What follows is a set of records; repeat all of them exactly.

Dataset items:
###

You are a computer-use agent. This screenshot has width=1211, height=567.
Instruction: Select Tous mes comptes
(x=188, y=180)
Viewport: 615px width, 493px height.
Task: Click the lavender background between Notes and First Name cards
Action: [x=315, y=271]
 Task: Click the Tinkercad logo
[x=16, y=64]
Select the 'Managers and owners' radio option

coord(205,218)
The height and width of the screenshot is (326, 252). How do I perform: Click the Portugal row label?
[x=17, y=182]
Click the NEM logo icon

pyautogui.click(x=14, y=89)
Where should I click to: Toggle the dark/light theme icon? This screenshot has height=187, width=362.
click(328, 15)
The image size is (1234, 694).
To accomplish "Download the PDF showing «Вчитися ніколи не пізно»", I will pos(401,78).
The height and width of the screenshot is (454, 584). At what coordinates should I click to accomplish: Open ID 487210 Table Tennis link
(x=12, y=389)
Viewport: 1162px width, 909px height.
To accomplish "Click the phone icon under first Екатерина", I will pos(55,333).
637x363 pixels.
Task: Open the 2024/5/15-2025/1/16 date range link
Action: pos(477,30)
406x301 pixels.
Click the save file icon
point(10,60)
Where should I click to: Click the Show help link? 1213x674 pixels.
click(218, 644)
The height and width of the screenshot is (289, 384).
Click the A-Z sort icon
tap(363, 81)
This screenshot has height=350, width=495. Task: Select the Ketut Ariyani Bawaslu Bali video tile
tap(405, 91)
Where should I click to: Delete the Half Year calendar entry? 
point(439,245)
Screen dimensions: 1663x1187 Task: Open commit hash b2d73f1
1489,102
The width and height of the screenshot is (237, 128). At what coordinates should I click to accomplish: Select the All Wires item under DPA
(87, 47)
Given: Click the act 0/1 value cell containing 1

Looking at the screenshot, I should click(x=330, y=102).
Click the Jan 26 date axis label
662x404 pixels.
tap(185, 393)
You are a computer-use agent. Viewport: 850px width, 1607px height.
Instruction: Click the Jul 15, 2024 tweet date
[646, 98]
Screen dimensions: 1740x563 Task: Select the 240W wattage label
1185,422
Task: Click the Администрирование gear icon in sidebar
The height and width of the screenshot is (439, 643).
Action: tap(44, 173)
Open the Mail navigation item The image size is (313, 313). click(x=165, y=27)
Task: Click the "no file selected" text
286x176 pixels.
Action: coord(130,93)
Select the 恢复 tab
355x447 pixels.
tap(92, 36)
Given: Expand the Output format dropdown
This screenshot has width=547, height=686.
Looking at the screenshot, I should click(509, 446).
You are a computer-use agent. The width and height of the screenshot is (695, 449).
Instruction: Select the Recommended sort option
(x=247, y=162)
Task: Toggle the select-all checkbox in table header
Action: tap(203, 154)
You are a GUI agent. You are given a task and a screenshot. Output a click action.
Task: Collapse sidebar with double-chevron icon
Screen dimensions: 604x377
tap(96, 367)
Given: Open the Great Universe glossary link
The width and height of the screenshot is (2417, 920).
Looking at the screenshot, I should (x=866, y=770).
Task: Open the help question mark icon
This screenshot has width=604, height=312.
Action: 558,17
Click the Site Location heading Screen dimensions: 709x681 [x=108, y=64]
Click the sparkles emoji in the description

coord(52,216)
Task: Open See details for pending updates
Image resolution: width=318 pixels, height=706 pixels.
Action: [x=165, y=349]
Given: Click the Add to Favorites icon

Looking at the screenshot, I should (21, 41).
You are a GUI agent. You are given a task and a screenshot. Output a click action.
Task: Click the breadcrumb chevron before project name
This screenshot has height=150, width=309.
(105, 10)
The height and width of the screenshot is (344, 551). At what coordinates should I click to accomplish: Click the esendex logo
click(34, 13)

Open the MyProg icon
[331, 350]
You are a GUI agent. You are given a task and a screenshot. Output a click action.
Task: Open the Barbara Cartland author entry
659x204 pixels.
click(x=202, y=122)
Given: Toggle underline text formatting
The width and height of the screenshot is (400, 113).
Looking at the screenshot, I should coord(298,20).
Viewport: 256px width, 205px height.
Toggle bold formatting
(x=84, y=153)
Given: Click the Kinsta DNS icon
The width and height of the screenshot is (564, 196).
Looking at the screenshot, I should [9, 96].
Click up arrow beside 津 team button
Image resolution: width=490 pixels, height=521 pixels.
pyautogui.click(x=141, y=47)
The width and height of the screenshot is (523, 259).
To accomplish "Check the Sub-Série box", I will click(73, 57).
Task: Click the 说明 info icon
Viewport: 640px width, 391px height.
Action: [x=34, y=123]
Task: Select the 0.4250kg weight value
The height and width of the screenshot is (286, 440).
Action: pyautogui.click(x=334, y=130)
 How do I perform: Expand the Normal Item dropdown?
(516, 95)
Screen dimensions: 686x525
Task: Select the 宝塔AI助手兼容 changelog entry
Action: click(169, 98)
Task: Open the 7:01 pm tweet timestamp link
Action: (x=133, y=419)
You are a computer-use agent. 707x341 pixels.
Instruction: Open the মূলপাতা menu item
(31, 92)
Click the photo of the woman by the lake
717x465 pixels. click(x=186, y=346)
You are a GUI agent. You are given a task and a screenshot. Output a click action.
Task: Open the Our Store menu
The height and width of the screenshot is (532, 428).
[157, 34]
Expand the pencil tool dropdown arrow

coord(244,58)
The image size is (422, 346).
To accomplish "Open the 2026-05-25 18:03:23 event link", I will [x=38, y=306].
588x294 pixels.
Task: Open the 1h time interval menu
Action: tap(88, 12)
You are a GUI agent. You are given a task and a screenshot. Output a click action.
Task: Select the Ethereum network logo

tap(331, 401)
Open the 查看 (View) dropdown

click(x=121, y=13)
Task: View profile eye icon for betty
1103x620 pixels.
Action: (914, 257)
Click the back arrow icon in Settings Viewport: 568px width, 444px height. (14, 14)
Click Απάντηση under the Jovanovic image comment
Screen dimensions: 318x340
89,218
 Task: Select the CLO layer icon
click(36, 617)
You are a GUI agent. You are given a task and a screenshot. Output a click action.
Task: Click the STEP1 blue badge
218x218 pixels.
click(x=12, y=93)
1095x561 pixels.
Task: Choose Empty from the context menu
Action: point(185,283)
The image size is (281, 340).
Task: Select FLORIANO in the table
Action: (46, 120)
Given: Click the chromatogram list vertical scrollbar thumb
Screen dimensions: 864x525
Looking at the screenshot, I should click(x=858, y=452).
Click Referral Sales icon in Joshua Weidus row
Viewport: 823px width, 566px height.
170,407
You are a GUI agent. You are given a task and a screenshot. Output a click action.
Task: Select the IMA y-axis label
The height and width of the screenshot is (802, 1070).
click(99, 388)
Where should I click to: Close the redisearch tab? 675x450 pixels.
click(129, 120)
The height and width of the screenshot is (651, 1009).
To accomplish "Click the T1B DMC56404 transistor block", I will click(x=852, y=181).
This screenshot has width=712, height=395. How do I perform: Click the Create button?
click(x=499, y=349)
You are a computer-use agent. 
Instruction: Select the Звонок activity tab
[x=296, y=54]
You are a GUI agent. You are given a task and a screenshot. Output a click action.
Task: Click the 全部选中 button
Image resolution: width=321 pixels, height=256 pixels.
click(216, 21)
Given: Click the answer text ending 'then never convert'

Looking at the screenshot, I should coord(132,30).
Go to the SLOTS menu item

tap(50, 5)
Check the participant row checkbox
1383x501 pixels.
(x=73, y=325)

###

- _The completed task_:
You are a computer-use agent. This screenshot has width=1211, height=567.
Instruction: Select Tous mes comptes
(x=188, y=180)
Viewport: 615px width, 493px height.
Task: Click the lavender background between Notes and First Name cards
Action: [x=315, y=271]
 Task: Click the Tinkercad logo
[x=16, y=64]
Select the 'Managers and owners' radio option

coord(205,218)
The height and width of the screenshot is (326, 252). How do I perform: Click the Portugal row label?
[x=17, y=182]
Click the NEM logo icon

pyautogui.click(x=14, y=89)
Where should I click to: Toggle the dark/light theme icon? This screenshot has height=187, width=362.
click(328, 15)
The image size is (1234, 694).
To accomplish "Download the PDF showing «Вчитися ніколи не пізно»", I will pos(401,78).
The height and width of the screenshot is (454, 584). At what coordinates should I click to accomplish: Open ID 487210 Table Tennis link
(x=12, y=389)
Viewport: 1162px width, 909px height.
To accomplish "Click the phone icon under first Екатерина", I will pos(55,333).
637x363 pixels.
Task: Open the 2024/5/15-2025/1/16 date range link
Action: pos(477,30)
406x301 pixels.
Click the save file icon
point(10,60)
Where should I click to: Click the Show help link? 1213x674 pixels.
click(218, 644)
The height and width of the screenshot is (289, 384).
Click the A-Z sort icon
tap(363, 81)
This screenshot has height=350, width=495. Task: Select the Ketut Ariyani Bawaslu Bali video tile
tap(405, 91)
Where should I click to: Delete the Half Year calendar entry? 
point(439,245)
Screen dimensions: 1663x1187 Task: Open commit hash b2d73f1
1489,102
The width and height of the screenshot is (237, 128). At what coordinates should I click to accomplish: Select the All Wires item under DPA
(87, 47)
Given: Click the act 0/1 value cell containing 1

Looking at the screenshot, I should click(x=330, y=102).
Click the Jan 26 date axis label
662x404 pixels.
tap(185, 393)
You are a computer-use agent. Viewport: 850px width, 1607px height.
Instruction: Click the Jul 15, 2024 tweet date
[646, 98]
Screen dimensions: 1740x563 Task: Select the 240W wattage label
1185,422
Task: Click the Администрирование gear icon in sidebar
The height and width of the screenshot is (439, 643).
Action: tap(44, 173)
Open the Mail navigation item The image size is (313, 313). click(x=165, y=27)
Task: Click the "no file selected" text
286x176 pixels.
Action: coord(130,93)
Select the 恢复 tab
355x447 pixels.
tap(92, 36)
Given: Expand the Output format dropdown
This screenshot has width=547, height=686.
Looking at the screenshot, I should click(509, 446).
You are a computer-use agent. The width and height of the screenshot is (695, 449).
Instruction: Select the Recommended sort option
(x=247, y=162)
Task: Toggle the select-all checkbox in table header
Action: tap(203, 154)
You are a GUI agent. You are given a task and a screenshot. Output a click action.
Task: Collapse sidebar with double-chevron icon
Screen dimensions: 604x377
tap(96, 367)
Given: Open the Great Universe glossary link
The width and height of the screenshot is (2417, 920).
Looking at the screenshot, I should (x=866, y=770).
Task: Open the help question mark icon
This screenshot has width=604, height=312.
Action: 558,17
Click the Site Location heading Screen dimensions: 709x681 [x=108, y=64]
Click the sparkles emoji in the description

coord(52,216)
Task: Open See details for pending updates
Image resolution: width=318 pixels, height=706 pixels.
Action: [x=165, y=349]
Given: Click the Add to Favorites icon

Looking at the screenshot, I should (21, 41).
You are a GUI agent. You are given a task and a screenshot. Output a click action.
Task: Click the breadcrumb chevron before project name
This screenshot has height=150, width=309.
(105, 10)
The height and width of the screenshot is (344, 551). At what coordinates should I click to accomplish: Click the esendex logo
click(34, 13)

Open the MyProg icon
[331, 350]
You are a GUI agent. You are given a task and a screenshot. Output a click action.
Task: Open the Barbara Cartland author entry
659x204 pixels.
click(x=202, y=122)
Given: Toggle underline text formatting
The width and height of the screenshot is (400, 113).
Looking at the screenshot, I should coord(298,20).
Viewport: 256px width, 205px height.
Toggle bold formatting
(x=84, y=153)
Given: Click the Kinsta DNS icon
The width and height of the screenshot is (564, 196).
Looking at the screenshot, I should [9, 96].
Click up arrow beside 津 team button
Image resolution: width=490 pixels, height=521 pixels.
pyautogui.click(x=141, y=47)
The width and height of the screenshot is (523, 259).
To accomplish "Check the Sub-Série box", I will click(73, 57).
Task: Click the 说明 info icon
Viewport: 640px width, 391px height.
Action: [x=34, y=123]
Task: Select the 0.4250kg weight value
The height and width of the screenshot is (286, 440).
Action: pyautogui.click(x=334, y=130)
 How do I perform: Expand the Normal Item dropdown?
(516, 95)
Screen dimensions: 686x525
Task: Select the 宝塔AI助手兼容 changelog entry
Action: click(169, 98)
Task: Open the 7:01 pm tweet timestamp link
Action: (x=133, y=419)
You are a computer-use agent. 707x341 pixels.
Instruction: Open the মূলপাতা menu item
(31, 92)
Click the photo of the woman by the lake
717x465 pixels. click(x=186, y=346)
You are a GUI agent. You are given a task and a screenshot. Output a click action.
Task: Open the Our Store menu
The height and width of the screenshot is (532, 428).
[157, 34]
Expand the pencil tool dropdown arrow

coord(244,58)
The image size is (422, 346).
To accomplish "Open the 2026-05-25 18:03:23 event link", I will [x=38, y=306].
588x294 pixels.
Task: Open the 1h time interval menu
Action: tap(88, 12)
You are a GUI agent. You are given a task and a screenshot. Output a click action.
Task: Select the Ethereum network logo

tap(331, 401)
Open the 查看 (View) dropdown

click(x=121, y=13)
Task: View profile eye icon for betty
1103x620 pixels.
Action: (914, 257)
Click the back arrow icon in Settings Viewport: 568px width, 444px height. (14, 14)
Click Απάντηση under the Jovanovic image comment
Screen dimensions: 318x340
89,218
 Task: Select the CLO layer icon
click(36, 617)
You are a GUI agent. You are given a task and a screenshot. Output a click action.
Task: Click the STEP1 blue badge
218x218 pixels.
click(x=12, y=93)
1095x561 pixels.
Task: Choose Empty from the context menu
Action: point(185,283)
The image size is (281, 340).
Task: Select FLORIANO in the table
Action: (46, 120)
Given: Click the chromatogram list vertical scrollbar thumb
Screen dimensions: 864x525
Looking at the screenshot, I should click(x=858, y=452).
Click Referral Sales icon in Joshua Weidus row
Viewport: 823px width, 566px height.
170,407
You are a GUI agent. You are given a task and a screenshot. Output a click action.
Task: Select the IMA y-axis label
The height and width of the screenshot is (802, 1070).
click(99, 388)
Where should I click to: Close the redisearch tab? 675x450 pixels.
click(129, 120)
The height and width of the screenshot is (651, 1009).
To accomplish "Click the T1B DMC56404 transistor block", I will click(x=852, y=181).
This screenshot has width=712, height=395. How do I perform: Click the Create button?
click(x=499, y=349)
You are a computer-use agent. 
Instruction: Select the Звонок activity tab
[x=296, y=54]
You are a GUI agent. You are given a task and a screenshot. Output a click action.
Task: Click the 全部选中 button
Image resolution: width=321 pixels, height=256 pixels.
click(216, 21)
Given: Click the answer text ending 'then never convert'

Looking at the screenshot, I should coord(132,30).
Go to the SLOTS menu item

tap(50, 5)
Check the participant row checkbox
1383x501 pixels.
(x=73, y=325)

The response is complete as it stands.